ALAT-ALAT THAHARAH DAN CARA-CARANYA Secara bahasa, thaharah berarti bersuci.

Sedangkan menurut istilah, berarti membersihkan diri dari hadats dan najis pada pakaian, badan, dan tempat. Adapun media atau alat bersuci dalam bersuci adalah dengan menggunakan air dan tanah yang baik atau debu (Sha’id). Adapun air yang dapat digunakan bersuci adalah air yang bersih (suci dan mensucikan) yaitu air yang turun dari langit atau keluar dari bumi yang belum dipakai untuk bersuci. Air yang suci mensucikan adalah air hujan, air sumur, air laut, air sungai, air salju, air telaga, dan air embun. Macam-macam air ada 4, yakni Air mutlak, Air musyammas, Air musta’mal, Air mutanajis.
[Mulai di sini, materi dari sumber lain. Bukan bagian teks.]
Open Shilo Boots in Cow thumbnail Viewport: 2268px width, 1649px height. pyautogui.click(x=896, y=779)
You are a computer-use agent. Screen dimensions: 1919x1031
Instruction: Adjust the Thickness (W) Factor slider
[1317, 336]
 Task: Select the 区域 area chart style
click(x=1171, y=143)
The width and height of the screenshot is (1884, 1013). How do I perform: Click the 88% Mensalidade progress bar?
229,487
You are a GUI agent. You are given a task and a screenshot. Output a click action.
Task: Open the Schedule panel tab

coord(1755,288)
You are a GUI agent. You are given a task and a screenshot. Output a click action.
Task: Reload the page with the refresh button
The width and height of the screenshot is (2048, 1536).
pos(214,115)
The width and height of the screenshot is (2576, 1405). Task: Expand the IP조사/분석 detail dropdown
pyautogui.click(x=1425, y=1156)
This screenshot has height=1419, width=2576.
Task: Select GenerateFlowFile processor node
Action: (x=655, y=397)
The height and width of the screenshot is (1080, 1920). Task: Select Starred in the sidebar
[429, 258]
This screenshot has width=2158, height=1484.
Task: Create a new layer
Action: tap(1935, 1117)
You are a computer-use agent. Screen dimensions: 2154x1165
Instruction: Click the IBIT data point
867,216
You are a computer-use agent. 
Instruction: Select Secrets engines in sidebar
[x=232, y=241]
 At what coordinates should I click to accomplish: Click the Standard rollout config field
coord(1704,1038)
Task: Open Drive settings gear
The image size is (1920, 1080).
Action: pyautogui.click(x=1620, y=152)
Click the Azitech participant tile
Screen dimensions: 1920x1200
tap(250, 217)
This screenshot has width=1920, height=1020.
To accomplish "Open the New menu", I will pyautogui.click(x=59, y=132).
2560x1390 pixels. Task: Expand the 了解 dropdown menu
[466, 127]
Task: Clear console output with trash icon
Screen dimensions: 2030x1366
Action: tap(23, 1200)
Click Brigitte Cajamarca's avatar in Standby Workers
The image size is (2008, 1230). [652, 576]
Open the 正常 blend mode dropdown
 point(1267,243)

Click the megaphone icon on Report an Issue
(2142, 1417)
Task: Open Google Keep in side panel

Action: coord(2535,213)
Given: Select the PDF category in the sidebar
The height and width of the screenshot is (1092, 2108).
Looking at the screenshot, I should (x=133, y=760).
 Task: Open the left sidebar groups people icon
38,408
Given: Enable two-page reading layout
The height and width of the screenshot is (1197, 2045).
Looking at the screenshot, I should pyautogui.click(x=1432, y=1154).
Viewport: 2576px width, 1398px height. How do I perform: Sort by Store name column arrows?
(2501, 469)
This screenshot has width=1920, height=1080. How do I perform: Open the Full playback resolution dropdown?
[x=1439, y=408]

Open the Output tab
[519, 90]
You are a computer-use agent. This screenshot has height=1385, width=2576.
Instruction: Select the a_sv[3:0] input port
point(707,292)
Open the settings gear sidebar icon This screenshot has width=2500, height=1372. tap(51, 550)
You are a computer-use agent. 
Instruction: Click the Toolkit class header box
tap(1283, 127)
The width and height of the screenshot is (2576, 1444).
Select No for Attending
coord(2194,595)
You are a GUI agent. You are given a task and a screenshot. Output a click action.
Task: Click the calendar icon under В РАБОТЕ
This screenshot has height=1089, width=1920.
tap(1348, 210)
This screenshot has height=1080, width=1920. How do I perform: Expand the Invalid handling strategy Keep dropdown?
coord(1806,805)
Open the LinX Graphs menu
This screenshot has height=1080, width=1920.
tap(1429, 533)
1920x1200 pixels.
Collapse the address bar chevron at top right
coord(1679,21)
Perihal alat bersuci selain air yakni sha’id yang berarti tanah. Ada yang berpendapat ia adalah tanah yang baik adapula yang mengatakan ia adalah setiap debu yang yang baik. Menurut pendapat jumhur ulama, bahwa yang di maksud dengan sha’id adalah yang berada dipermukaan tanah, baik itu debu atau yang lain. Thaharah haqiqiyah yaitu thaharah dari al-hubts. Yakni najis. Najis ini terdapat pada tubuh, pakaian dan tempat. Najis, adalah suatu benda kotor yang menyebabkan seseorang tidak suci. Bersuci dari najis dapat dilakukan dengan cara mencuci, membasuh, menyiram, menyiprati dan mengusap dengan air. Thaharah hukmiyah yaitu thaharah dari hadats. Hal ini khusus pada badan. Bersuci dari najis dapat dilakukan dengan cara berwudhu, mandi, dan tayamum.